Sealed protocols

The syntactic requirements of a protocol have always been expressible in the language itself, but the semantic requirements are not and largely cannot be. It is essential to a proper conformance to "RTFM"--that is not a fallback--and I would say that anything that gives a user the impression that they don't need to "RTFM" to understand the contract is not only a non-goal but an anti-goal.

1 Like

Another thing to consider though is what guarantee the "sealed" invariant gains you as a programmer developing your library. As proposed, "sealed" alone doesn't give the compiler enough information to statically verify that you've exhaustively switched over conforming types, so the only statically total way to interact with a protocol interface would still be through its requirements.
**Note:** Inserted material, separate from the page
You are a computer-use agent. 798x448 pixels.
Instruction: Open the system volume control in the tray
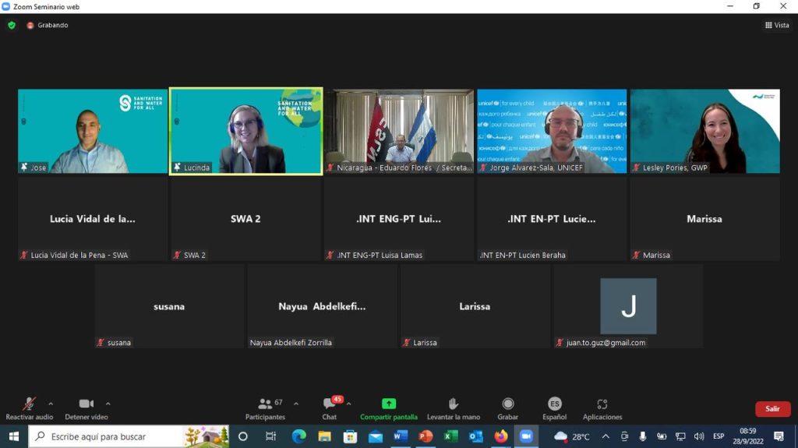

Therefore, while you would be getting a guarantee that code outside your module doesn't add conformances, you'd still have to rely on dynamic assertions and/or auditing outside of what the compiler checks to ensure that you're exhaustively handling your own cases in switches or other non-protocol-requirement-dispatch mechanisms. OTOH, if you factor your code such that you always dispatch your type-specific logic through the protocol's requirements, then the "no outside conformances" constraint may not really buy you anythingā€”it may not always be practical for external types to conform, but if they manage to, there's no direct harm in their doing so.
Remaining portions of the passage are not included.